- 原文抜粋

説明

電解水生成装置

【課題】収納キャビネット内スペースを圧迫することなく、しかも、引出式収納キャビネットに対応できるビルトイン型の電解水生成装置を提供する。
【解決手段】シンクを形成した天板部にイオン水ノズルを有する水栓を設け、この天板部の下方が前扉あるいは引出を有する収納キャビネットとなっている流し台に、水道水を浄化する浄水器と、この浄化された浄水をイオン水にする電解ユニットが、それぞれ分離された状態で前記収納キャビネット内に配置される電解水生成装置であり、前記浄水器を前記収納キャビネット内に位置させると共に、前記電解ユニットを前記収納キャビネット内のシンク前側と前記前扉の間隙、あるいは、前記シンク前側と引出の前面パネルとの間隙に設け、前記電解ユニットと前記浄水器及び前記水栓を接続管にて接続したことを特徴とする。

【発明の詳細な説明】
【技術分野】
【0001】
本発明は、キッチン等の流し台に設置される電解水生成装置に関する発明である。
【背景技術】
【0002】
電解水生成装置は、その設置形態により卓上型とビルトイン型に大別される。卓上型は既設の水栓からホース等により導出された水道水を流し台の天板部上に据置された生成器本体でイオン水を生成する。一方、ビルトイン型は専用の水栓を使用し、生成器本体は流し台の収納キャビネット内に設置される。ビルトイン型は流し台との一体感や天板部上のスッキリ感を求めるユーザからの支持が高い。
しかしながら、ビルトイン型においては、生成器本体を収納キャビネット内に設置するため、収納キャビネット内スペースを圧迫することになる。また、近年主流となっている引出式収納キャビネットに設置できないといった問題点があった。引出式収納キャビネットの場合、稼動する引出内に生成器本体を設置することは、生成器本体に接続されるホースへ稼動時のストレスを与えることになり、好ましくない為、生成器本体は引出のさらに奥の稼動しない場所に設置されるのが一般的である。
また、収納キャビネットスペースの問題を解決するために、電解槽とは分離された電装部を収納キャビネット内の側部前方に位置させるというものである(例えば、特許文献1参照)。このような場合、前扉式の収納キャビネットには対応できても、引出式の収納キャビネットには、電装部が干渉してしまい設置することができないという問題があった。また、電解槽は収納キャビネット奥側に位置している為、電解水生成装置に必要なカルシウムの補給がし難いという問題もある。
【0003】
【特許文献1】特開2001−300534号
【発明の開示】
【発明が解決しようとする課題】
【0004】
本発明は、上記問題を解決するためになされたもので、本発明の課題は、収納キャビネット内スペースを圧迫することなく、しかも、引出式収納キャビネットに対応できるビルトイン型の電解水生成装置を提供することを目的としている。

- 練習課題
a: 原文抜粋によれば、電解水生成装置は設置形態によって何と何に大別されるか。
b: 原文抜粋のうち、「また、収納キャビネットスペー」から「供することを目的としている。」までの部分を、両端の語句も含めてそのまま書き写してください。
c: 次の各記述が原文抜粋の内容と合っているかを「はい」か「いいえ」で答え、判断の決め手となる原文の語句をそのまま引用せよ。
(i) 卓上型では、生成器本体が流し台の収納キャビネット内に設置される。
(ii) ビルトイン型は専用の水栓を使用する。
(iii) 電装部を分離する従来の構成では、電解槽が収納キャビネット奥側にあるため、カルシウムの補給がしにくい。

- 提供データ

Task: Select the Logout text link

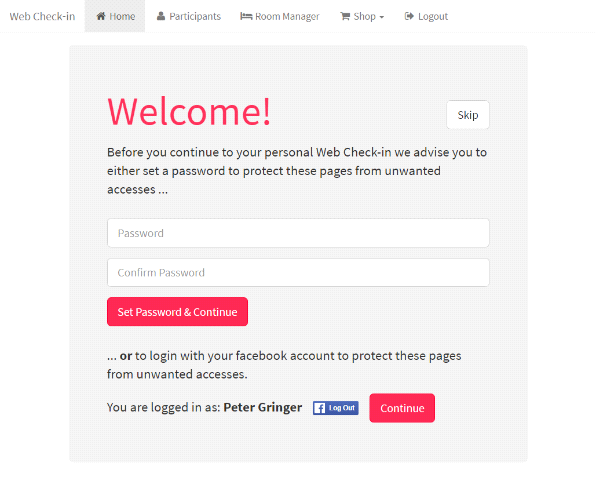Action: (433, 16)
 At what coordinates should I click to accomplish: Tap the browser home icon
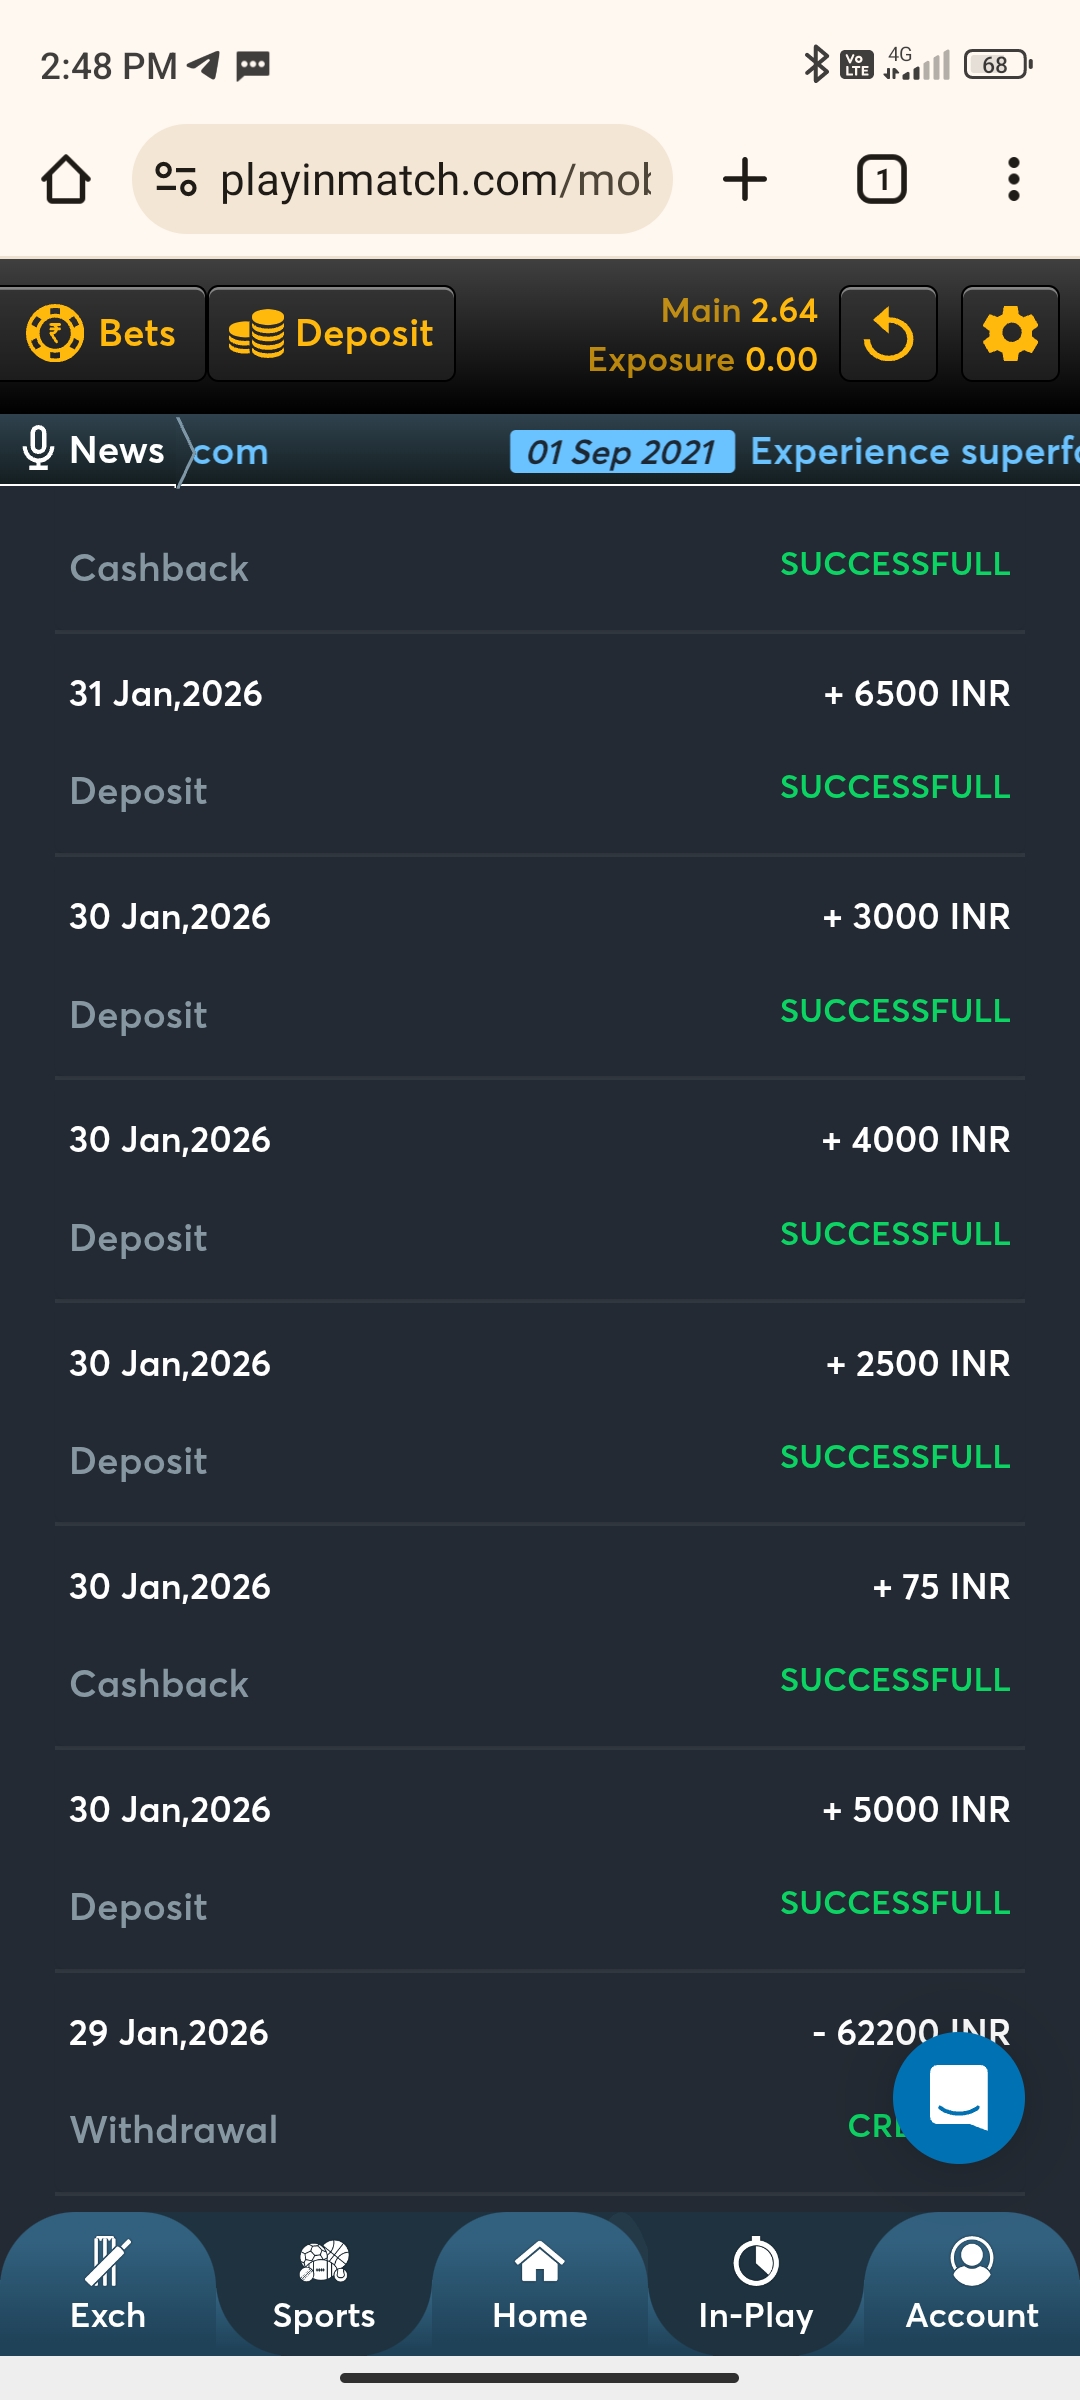coord(66,180)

- 問題の解答
a: 卓上型とビルトイン型。

b:
また、収納キャビネットスペースの問題を解決するために、電解槽とは分離された電装部を収納キャビネット内の側部前方に位置させるというものである(例えば、特許文献1参照)。このような場合、前扉式の収納キャビネットには対応できても、引出式の収納キャビネットには、電装部が干渉してしまい設置することができないという問題があった。また、電解槽は収納キャビネット奥側に位置している為、電解水生成装置に必要なカルシウムの補給がし難いという問題もある。
【0003】
【特許文献1】特開2001−300534号
【発明の開示】
【発明が解決しようとする課題】
【0004】
本発明は、上記問題を解決するためになされたもので、本発明の課題は、収納キャビネット内スペースを圧迫することなく、しかも、引出式収納キャビネットに対応できるビルトイン型の電解水生成装置を提供することを目的としている。

c:
(i) いいえ。「卓上型は既設の水栓からホース等により導出された水道水を流し台の天板部上に据置された生成器本体でイオン水を生成する。」
(ii) はい。「ビルトイン型は専用の水栓を使用し」
(iii) はい。「電解槽は収納キャビネット奥側に位置している為、電解水生成装置に必要なカルシウムの補給がし難いという問題もある。」